Fundamental U.S. Maritime law imposes a duty to rescue at sea. In Caminiti v. Tomlinson Fleet Corp., 1981 A.M.C. 201 (E.D. Ohio), two men went overboard from their vessel and two passing commercial ships didn’t stop, despite seeing the passengers struggling in the water. The men drowned and the shipping companies denied that a duty to rescue the men existed. The court disagreed, finding that “the law of the sea has always demanded a higher degree of care, vigilance and diligence,” and that the duty to rescue “strangers in peril” exists even if the ships were not the cause of the peril.
On February 24, 2012, a commercial fishing boat crewed by three young, Panamanian men was heading home to Rio Hato, Panama after a fishing excursion.
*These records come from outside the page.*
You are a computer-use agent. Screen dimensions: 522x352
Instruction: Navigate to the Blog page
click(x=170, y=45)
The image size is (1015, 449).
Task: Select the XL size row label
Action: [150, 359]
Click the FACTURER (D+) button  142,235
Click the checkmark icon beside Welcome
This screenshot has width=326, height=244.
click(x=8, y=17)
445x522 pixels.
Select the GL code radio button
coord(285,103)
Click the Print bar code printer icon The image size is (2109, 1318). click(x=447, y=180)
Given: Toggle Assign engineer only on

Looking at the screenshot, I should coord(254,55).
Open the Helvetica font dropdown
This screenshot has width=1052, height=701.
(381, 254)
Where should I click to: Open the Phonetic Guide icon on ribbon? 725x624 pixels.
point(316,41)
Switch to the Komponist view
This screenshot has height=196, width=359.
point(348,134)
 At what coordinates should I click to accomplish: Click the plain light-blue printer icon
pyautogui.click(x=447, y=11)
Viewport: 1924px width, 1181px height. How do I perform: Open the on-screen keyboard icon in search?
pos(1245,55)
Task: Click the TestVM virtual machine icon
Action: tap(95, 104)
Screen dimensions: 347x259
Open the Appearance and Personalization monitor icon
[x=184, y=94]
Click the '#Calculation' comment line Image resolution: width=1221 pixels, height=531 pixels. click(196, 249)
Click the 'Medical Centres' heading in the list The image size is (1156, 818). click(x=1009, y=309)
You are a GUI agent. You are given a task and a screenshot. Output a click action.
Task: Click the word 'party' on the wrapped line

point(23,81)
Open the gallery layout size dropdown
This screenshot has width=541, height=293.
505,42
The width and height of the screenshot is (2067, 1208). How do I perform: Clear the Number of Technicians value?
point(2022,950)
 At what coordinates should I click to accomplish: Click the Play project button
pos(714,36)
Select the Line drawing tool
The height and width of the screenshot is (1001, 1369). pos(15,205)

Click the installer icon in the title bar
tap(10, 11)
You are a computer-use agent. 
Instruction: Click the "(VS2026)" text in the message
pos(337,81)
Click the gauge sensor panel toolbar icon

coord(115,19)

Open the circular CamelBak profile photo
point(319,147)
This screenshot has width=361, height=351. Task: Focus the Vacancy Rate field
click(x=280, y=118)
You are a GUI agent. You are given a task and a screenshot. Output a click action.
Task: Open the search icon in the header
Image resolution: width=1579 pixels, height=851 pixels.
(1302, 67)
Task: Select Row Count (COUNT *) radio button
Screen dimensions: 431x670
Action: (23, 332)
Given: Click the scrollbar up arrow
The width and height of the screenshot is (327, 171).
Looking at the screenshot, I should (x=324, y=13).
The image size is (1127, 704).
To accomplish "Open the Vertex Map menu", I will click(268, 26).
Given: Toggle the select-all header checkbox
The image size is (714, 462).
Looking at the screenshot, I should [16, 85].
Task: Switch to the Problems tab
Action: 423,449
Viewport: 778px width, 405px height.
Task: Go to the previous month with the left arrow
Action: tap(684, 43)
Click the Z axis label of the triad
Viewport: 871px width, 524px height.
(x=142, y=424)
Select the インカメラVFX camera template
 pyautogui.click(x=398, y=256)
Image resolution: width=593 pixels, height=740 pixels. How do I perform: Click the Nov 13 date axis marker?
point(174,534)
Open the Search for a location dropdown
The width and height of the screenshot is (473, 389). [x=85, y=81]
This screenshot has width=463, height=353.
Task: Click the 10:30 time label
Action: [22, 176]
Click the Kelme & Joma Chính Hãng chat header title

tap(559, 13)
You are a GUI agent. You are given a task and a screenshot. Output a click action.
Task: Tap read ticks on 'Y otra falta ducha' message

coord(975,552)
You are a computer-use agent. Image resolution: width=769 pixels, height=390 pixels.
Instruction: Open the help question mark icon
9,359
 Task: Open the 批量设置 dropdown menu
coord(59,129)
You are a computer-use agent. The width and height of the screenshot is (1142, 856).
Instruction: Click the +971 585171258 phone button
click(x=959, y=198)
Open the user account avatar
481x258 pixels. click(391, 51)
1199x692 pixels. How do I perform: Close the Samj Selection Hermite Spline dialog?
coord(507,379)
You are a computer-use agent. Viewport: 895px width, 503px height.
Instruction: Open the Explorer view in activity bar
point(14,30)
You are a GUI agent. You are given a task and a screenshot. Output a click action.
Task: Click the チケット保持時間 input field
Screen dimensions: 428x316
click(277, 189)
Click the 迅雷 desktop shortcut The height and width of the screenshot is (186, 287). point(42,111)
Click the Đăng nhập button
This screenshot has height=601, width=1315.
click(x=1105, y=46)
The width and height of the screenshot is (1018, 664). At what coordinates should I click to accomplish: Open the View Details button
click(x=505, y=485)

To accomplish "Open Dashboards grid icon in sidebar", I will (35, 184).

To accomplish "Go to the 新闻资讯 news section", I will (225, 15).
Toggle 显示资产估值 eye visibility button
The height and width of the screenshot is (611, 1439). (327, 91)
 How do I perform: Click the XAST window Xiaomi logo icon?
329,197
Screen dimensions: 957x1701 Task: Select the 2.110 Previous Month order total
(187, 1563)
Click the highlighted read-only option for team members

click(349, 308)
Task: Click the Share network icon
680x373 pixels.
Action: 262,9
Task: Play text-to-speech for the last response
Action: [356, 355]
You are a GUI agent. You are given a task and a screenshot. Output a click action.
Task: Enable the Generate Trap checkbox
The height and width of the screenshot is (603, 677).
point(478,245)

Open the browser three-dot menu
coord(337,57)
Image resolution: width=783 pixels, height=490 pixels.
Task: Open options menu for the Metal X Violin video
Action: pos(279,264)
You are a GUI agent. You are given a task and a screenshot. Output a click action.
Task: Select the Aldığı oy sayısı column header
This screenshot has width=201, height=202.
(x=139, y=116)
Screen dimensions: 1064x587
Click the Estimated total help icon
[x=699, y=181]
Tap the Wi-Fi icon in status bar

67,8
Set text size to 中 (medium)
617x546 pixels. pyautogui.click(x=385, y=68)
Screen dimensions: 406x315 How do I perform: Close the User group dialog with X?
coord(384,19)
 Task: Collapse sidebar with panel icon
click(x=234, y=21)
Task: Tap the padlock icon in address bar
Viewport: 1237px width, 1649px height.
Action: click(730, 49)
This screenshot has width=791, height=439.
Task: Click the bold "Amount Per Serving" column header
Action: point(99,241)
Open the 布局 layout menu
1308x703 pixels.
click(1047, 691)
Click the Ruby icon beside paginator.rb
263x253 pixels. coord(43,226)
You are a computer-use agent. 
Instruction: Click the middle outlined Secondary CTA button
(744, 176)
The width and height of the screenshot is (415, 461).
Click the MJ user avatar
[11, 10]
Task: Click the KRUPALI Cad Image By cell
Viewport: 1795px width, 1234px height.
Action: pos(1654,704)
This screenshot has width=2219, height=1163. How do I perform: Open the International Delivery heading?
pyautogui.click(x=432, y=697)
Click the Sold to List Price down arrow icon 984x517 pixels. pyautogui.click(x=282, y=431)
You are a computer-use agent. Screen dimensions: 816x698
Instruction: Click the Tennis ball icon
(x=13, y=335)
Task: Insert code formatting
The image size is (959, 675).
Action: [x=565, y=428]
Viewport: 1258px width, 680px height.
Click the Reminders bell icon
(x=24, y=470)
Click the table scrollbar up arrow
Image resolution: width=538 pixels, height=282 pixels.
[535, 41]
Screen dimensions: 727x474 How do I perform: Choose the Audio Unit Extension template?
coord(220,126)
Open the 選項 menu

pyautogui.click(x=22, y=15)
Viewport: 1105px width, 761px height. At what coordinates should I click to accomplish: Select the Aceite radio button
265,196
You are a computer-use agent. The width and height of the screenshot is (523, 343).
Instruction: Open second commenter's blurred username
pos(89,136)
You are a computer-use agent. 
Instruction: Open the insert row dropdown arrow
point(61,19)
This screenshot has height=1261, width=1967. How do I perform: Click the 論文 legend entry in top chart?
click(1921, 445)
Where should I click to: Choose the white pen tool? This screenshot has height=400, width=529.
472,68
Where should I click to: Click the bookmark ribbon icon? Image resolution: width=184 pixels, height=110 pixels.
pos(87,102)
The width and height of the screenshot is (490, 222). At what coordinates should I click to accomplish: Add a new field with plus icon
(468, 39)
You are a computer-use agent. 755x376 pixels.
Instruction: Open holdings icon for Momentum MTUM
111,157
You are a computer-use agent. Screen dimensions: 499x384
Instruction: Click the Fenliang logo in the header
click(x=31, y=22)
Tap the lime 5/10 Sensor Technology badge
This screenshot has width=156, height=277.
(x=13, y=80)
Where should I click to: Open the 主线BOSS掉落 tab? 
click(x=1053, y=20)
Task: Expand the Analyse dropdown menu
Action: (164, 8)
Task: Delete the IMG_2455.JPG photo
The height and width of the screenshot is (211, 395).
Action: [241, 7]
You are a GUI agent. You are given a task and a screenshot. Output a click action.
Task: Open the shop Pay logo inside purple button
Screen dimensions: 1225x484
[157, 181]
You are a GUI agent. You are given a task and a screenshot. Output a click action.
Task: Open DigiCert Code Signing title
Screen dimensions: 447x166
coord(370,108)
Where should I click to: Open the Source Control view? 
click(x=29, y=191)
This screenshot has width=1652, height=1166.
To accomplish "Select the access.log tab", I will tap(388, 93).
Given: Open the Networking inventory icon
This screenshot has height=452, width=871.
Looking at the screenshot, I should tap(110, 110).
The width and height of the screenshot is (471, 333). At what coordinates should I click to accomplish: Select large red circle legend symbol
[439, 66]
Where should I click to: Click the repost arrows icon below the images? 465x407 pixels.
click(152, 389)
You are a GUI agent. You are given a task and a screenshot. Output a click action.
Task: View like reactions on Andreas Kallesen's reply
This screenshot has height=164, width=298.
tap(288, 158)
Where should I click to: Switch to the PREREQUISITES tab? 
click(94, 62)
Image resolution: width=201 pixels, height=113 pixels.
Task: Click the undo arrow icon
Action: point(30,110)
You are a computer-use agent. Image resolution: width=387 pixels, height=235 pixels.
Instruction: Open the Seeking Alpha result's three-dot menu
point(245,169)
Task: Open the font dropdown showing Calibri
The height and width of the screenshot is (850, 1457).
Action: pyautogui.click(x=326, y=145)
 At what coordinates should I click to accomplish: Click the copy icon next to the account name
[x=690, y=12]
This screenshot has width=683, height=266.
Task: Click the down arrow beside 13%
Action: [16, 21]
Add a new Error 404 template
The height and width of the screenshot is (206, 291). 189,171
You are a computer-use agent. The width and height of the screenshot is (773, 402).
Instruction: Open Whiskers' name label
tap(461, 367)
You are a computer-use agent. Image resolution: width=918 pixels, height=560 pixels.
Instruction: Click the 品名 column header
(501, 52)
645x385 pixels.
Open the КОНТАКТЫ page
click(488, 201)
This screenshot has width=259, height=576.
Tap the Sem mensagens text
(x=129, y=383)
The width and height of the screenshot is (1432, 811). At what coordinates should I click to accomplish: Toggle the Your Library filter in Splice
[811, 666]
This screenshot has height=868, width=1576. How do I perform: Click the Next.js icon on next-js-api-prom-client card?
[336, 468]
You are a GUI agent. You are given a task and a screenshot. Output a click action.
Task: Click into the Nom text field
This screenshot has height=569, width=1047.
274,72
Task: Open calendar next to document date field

The engine on the small vessel failed and was adrift without power for nearly 15 days before it was spotted by three passengers aboard the Star Princess. The cruise ship passengers allegedly spotted the distressed vessel through a pair of high-powered binoculars and immediately alerted the ship’s crewmembers that the fishermen were signaling for help, waving their arms and a red piece of cloth tied to a pole. Unfortunately, the Star Princess continued on its course and failed to effectuate a rescue.
The fishing boat was later discovered by the Ecuadorean Coast Guard on March 24th near the Galapagos Islands, with only one survivor onboard, 18-year-old Adrian Vasquez. Oropeces Betancourt, 24, died of dehydration on March 11 and Fernando Osorio, 16, died four days later from dehydration, sunburn and heat stroke.